SeaBird to Restructure

Oslo-listed seismic player, SeaBird Exploration, has announced an agreement on the principal terms of a consensual restructuring of the SeaBird group that will facilitate a comprehensive restructuring of the group’s balance sheet and provide new funding for the SeaBird group.

As previously announced, SeaBird is in default on its existing bonds and loans and certain other of its financial commitments and requires new sources of funds to sustain its operations.

Consequently, SeaBird has for several months been in close dialogue with its creditors and other stakeholders in pursuit of new funding, resulting in agreement in principle being reached with several of the SeaBird group’s stakeholders with respect to the Restructuring.

The Restructuring comprises, among other things, the following:

– The issue by the Company of a new 3-year secured bond in two tranches, as further described below (“SBX04”) including the subscription by TGS-NOPEC Geophysical Company ASA or any of if its affiliates for USD 5 million in Tranche A of SBX04;

– Various trade creditors claims against the SeaBird group to be converted into SBX04 or a credit line facility;

– Approx. USD 16.2 million of the outstanding amount under the SeaBird Exploration Plc Senior Secured Callable Bond Issue 2011/2015 (“SBX03”) to be rolled into SBX04 and the remaining approx. USD 64.7 million of SBX03 to be converted into equity at NOK 0.30 per share;

– Approx. USD 3 million of the Company’s convertible loan with Perestroika AS to be rolled into SBX04 and the remaining approx. USD 11.9 million of the Perestroika Loan to be converted into equity at NOK 0.30 per share;

– Outstanding charter hire for the Munin Explorer, Geo Pacific, Hawk Explorer and Voyager Explorer to be partially converted into SBX04 or a credit line facility, partially converted into equity and/or partially written down and the ongoing charter obligations to undergo certain amendments including a reduction in total charter hire of above USD 25,000 per day yielding an annual pre-tax cash flow improvement of above USD 9 million;

– USD 700,000 of restructuring advisory fees to be rolled into SBX04 and USD 2.8 million of restructuring advisory fees to be converted into equity at NOK 0.30 per share;

– A minimum of USD 8.5 million in new equity to be raised from certain investors, at NOK 0.10 per share, (which includes a subscription by SBX03 holders of all monies standing to the credit of an interest service account pledged in favour of SBX03), and where each new share thus subscribed will entitle the subscriber to a three year warrant to subscribe for another share at a subscription price of NOK 0.10 per share.

__Required work__:
A: In the SeaBird restructuring article, rewrite the part starting with "As previously announced, SeaBird" and going on through "to the Restructuring.", substituting "ongoing discussions" for "close dialogue".
B: Write the next part of the SeaBird restructuring article, picking up right after its final sentence.
The material that comes next is separate from the SeaBird restructuring article.

__Supplied information__:

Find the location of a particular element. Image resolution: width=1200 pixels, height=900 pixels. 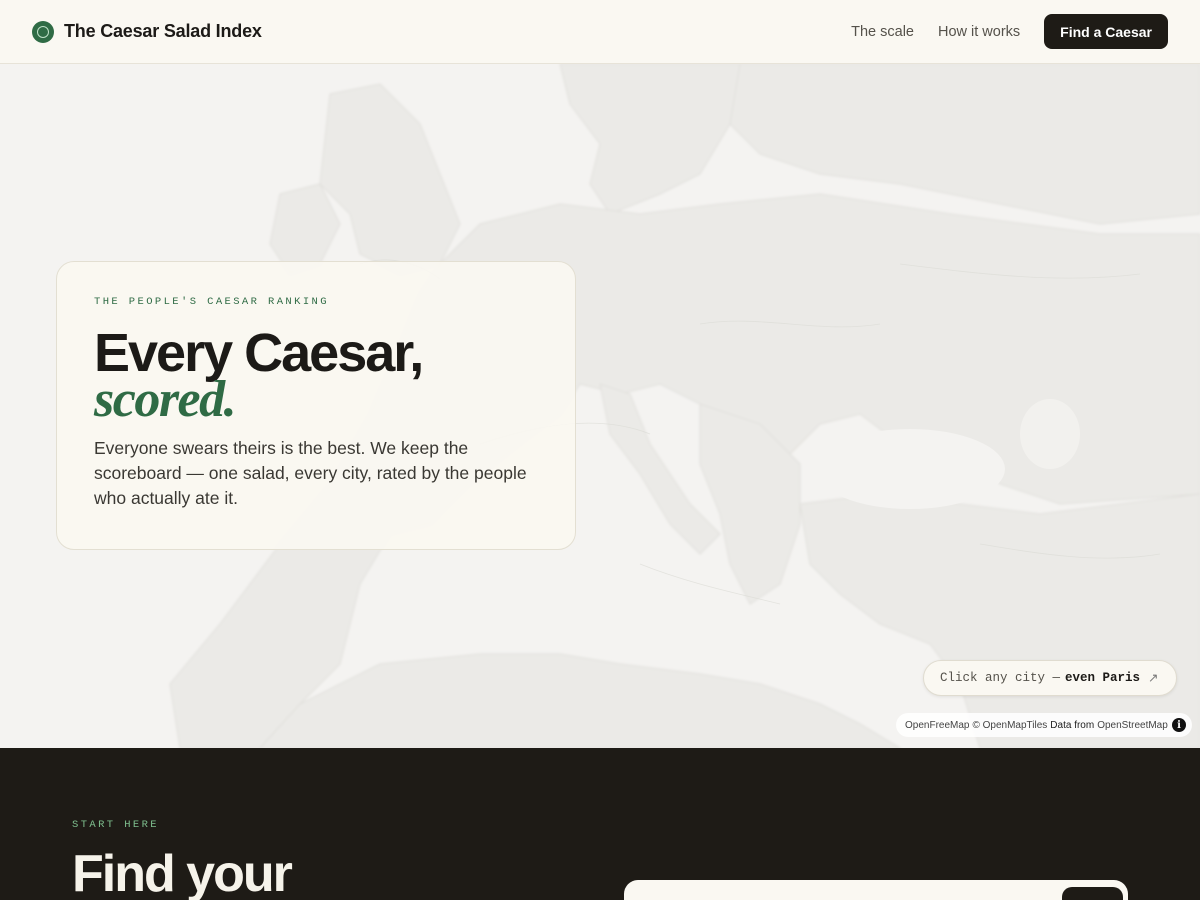

map-city-hint: Click any city — even Paris ↗ is located at coordinates (1050, 678).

__Answers__:
A:
As previously announced, SeaBird is in default on its existing bonds and loans and certain other of its financial commitments and requires new sources of funds to sustain its operations.

Consequently, SeaBird has for several months been in ongoing discussions with its creditors and other stakeholders in pursuit of new funding, resulting in agreement in principle being reached with several of the SeaBird group’s stakeholders with respect to the Restructuring.

B:
The Restructuring is subject to a number of conditions, one of which is that a minimum of USD 8.5 million in New Equity must be raised. The Company has received commitments for subscriptions from stakeholders for approx USD 6.5 million of this amount at NOK 0.10 per share, with the remaining approx USD 2 million being guaranteed by a guarantee consortium, with a 2.5% guarantee commission. Of said amounts, Perestroika AS will subscribe for USD 2.5 million, and guarantee USD 1 million. In order to, amongst other things, eliminate the need for use of the guarantee, the Company intends to seek further subscriptions for New Equity (with warrants as described above) for a period from 29 January 2015 to 2 February 2015.

The new SBX04 bond will be a 3-year secured bond issued in two tranches, one Tranche A of USD 5 million carrying a 12% interest p.a. and one Tranche B of USD 24.34 million carrying an interest of 6% p.a., to be secured against certain assets of the SeaBird group. Interest will be paid quarterly. The first principal payment date will occur two years after the date of settlement of the SBX04, which is expected in Q1 2015, at which time USD 2 million shall be payable on that interest payment date and quarterly on each following interest payment date with a bullet payment to be made on maturity. It is intended that the new SBX04 bond will be listed on the Oslo Stock Exchange.

In order to implement the share issue being undertaken as part of the Restructuring in the most tax efficient and timely manner, which is also the reason the New Equity is being raised as a private placement and not a rights issue, an extraordinary general meeting of the Company (EGM1) will be convened whereby a new class of shares of the Company bearing certain special and increased rights resulting in 500 times shareholder rights (including voting rights and dividend rights) compared to the ordinary shares of the Company shall be issued by the Company for a limited period of time. The shares issued as New Equity and the shares to be issued through conversion of debt will be New Preference Shares which will be issued at a price per New Preference Share of 500 times the subscription price per ordinary share.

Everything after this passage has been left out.